Gnus development mailing list
 help / color / mirror / Atom feed
* gnus-summary-sort-by-spamicity (bogofilter)
@ 2003-09-24 13:08 Reiner Steib
  2003-09-24 14:45 ` Ted Zlatanov
  2003-10-08  5:13 ` Michael Shields
  0 siblings, 2 replies; 6+ messages in thread
From: Reiner Steib @ 2003-09-24 13:08 UTC (permalink / raw)


Hi,

bogofilter inserts lines like...

| X-Bogosity: Yes, tests=bogofilter, spamicity=1.000000, version=0.14.3
| X-Bogosity: Unsure, tests=bogofilter, spamicity=0.377453, version=0.14.3
| X-Bogosity: No, tests=bogofilter, spamicity=0.025015, version=0.14.3

... in the mail headers.  The "spamicity" is a float between 0.0 and
1.0 indicating the spam probability.  To check for false positives
(ham) in my spam groups or to check for spam in my ham groups it would
be nice to sort the summary by spamicity.
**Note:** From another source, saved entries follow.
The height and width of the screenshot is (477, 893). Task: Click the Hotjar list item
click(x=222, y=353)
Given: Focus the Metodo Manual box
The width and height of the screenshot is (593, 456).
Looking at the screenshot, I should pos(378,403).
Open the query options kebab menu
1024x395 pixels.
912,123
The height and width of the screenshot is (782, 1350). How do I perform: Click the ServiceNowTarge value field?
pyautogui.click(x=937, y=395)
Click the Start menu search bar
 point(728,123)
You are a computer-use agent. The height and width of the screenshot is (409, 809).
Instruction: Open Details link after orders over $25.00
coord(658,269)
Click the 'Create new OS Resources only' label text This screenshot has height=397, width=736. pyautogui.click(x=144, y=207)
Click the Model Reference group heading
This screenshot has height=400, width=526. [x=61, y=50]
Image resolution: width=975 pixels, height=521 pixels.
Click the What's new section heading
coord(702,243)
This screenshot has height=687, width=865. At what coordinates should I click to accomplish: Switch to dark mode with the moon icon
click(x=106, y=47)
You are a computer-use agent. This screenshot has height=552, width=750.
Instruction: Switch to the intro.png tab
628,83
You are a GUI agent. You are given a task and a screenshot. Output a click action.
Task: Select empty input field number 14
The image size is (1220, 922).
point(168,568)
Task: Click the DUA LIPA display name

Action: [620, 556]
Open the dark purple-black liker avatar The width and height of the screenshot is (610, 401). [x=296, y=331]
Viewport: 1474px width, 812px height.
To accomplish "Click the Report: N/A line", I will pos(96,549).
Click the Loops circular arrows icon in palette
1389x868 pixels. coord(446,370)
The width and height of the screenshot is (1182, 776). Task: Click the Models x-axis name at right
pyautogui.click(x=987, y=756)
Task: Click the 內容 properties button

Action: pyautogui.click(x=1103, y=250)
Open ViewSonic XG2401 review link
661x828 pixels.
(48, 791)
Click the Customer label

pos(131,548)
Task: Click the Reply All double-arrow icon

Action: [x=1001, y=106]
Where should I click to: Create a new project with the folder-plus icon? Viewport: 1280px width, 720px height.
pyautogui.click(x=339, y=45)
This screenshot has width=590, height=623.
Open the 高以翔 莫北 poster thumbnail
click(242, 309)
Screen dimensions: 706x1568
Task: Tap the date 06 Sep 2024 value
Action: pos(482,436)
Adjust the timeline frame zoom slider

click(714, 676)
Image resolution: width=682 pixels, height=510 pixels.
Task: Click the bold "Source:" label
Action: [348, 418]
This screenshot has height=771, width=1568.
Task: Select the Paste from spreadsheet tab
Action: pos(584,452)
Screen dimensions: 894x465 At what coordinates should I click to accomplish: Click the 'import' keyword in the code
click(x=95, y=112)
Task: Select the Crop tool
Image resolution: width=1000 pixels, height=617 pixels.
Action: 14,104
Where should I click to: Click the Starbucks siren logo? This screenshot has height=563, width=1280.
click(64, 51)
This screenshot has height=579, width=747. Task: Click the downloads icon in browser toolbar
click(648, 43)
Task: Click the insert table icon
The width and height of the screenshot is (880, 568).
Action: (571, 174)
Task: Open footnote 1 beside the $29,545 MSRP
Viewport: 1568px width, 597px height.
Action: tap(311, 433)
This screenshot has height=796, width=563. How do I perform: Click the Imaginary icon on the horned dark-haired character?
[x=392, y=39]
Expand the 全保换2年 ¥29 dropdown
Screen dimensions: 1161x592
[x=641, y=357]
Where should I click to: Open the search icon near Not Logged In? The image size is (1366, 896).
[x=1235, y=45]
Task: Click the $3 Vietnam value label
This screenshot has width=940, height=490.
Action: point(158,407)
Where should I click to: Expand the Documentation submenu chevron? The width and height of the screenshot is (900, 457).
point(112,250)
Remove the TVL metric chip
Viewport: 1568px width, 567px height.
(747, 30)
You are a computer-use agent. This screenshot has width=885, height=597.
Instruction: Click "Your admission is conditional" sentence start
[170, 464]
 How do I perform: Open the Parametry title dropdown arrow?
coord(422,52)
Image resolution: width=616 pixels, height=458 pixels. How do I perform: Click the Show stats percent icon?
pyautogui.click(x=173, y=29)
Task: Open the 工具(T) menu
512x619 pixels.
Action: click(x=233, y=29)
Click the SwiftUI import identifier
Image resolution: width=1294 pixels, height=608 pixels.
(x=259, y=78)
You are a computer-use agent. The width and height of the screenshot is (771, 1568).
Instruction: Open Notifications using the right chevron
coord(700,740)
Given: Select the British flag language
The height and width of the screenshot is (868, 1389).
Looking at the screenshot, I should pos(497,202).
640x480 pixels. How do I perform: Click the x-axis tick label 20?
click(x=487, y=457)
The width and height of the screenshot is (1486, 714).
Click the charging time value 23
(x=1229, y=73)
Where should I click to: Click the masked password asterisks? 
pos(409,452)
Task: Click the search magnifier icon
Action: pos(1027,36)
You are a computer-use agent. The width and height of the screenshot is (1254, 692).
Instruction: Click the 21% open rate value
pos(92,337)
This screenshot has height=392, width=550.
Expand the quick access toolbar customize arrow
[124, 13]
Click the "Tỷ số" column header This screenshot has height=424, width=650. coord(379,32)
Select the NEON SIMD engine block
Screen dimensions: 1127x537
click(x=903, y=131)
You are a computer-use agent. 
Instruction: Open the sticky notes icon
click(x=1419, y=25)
I couldn't gather from the existing sort function in `gnus-sum.el' how
to write a `gnus-summary-sort-by-spamicity' function.  Any hints?

Bye, Reiner.
-- 
       ,,,
      (o o)
---ooO-(_)-Ooo--- PGP key available via WWW   http://rsteib.home.pages.de/




^ permalink raw reply	[flat|nested] 6+ messages in thread

* Re: gnus-summary-sort-by-spamicity (bogofilter)
  2003-09-24 13:08 gnus-summary-sort-by-spamicity (bogofilter) Reiner Steib
@ 2003-09-24 14:45 ` Ted Zlatanov
  2003-10-08  5:13 ` Michael Shields
  1 sibling, 0 replies; 6+ messages in thread
From: Ted Zlatanov @ 2003-09-24 14:45 UTC (permalink / raw)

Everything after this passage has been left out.